Three hundred eighty-seven patients with atopic dermatitis underwent treatment with abrocitinib (Pfizer), an oral Janus kinase 1 selective inhibitor, or placebo; 156 patients received abrocitinib 100 mg, 154 patients received abrocitinib 200 mg and 77 received placebo.
By week 12 in the 100 mg group, 23.7% of patients had an IGA response, 39.7% reached EASI-75, 37.7% had a 4 point or more improvement in Numerical Rating Scale (NRS), and 18.6% reached EASI-90. By week 12 in the 200 mg group, 43.8% of patients had an IGA response, 62.7% met EASI-75, 57.2% had a 4 point or more improvement in NRS, and 38.6% met EASI-90.
In the placebo group, 7.9% of patients had an IGA response, 11.8% met EASI-75, 15.3% had a 4 point or more improvement in NRS, and 5.3% met EASI-90.
Eligible patients who completed the 12-week treatment period had the option to enter a long-term extension study.

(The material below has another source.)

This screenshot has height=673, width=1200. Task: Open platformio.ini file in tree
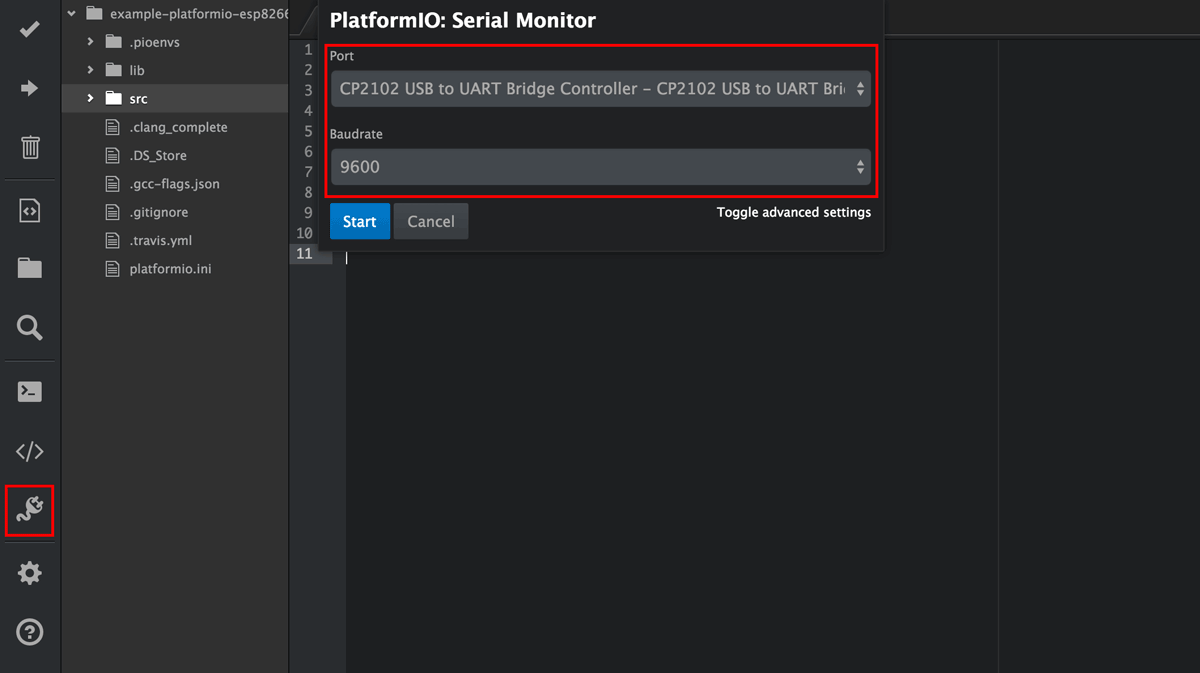(170, 269)
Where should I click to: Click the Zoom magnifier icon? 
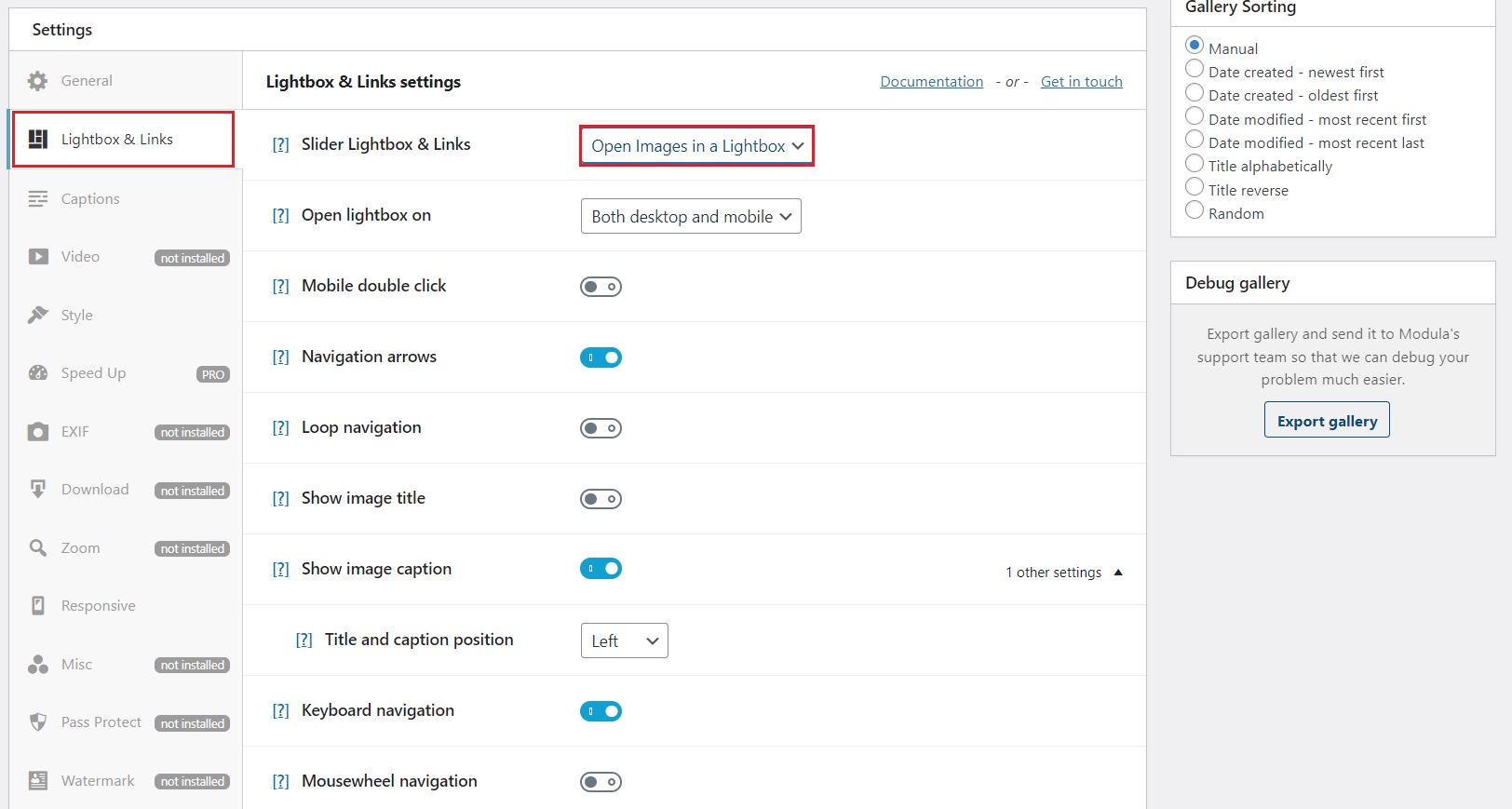(x=37, y=548)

“We are pleased by these findings, which together with the recently reported positive topline results from our second phase 3 trial, encourage us that, if approved, abrocitinib may provide the first oral, once-daily treatment option for these patients,” Corbo said.
The company previously announced positive topline results from the companion phase 3 JADE MONO-2 study, which suggests similar safety and efficacy, according to the release.
Additional data from the JADE program and abrocitinib will be released in 2020.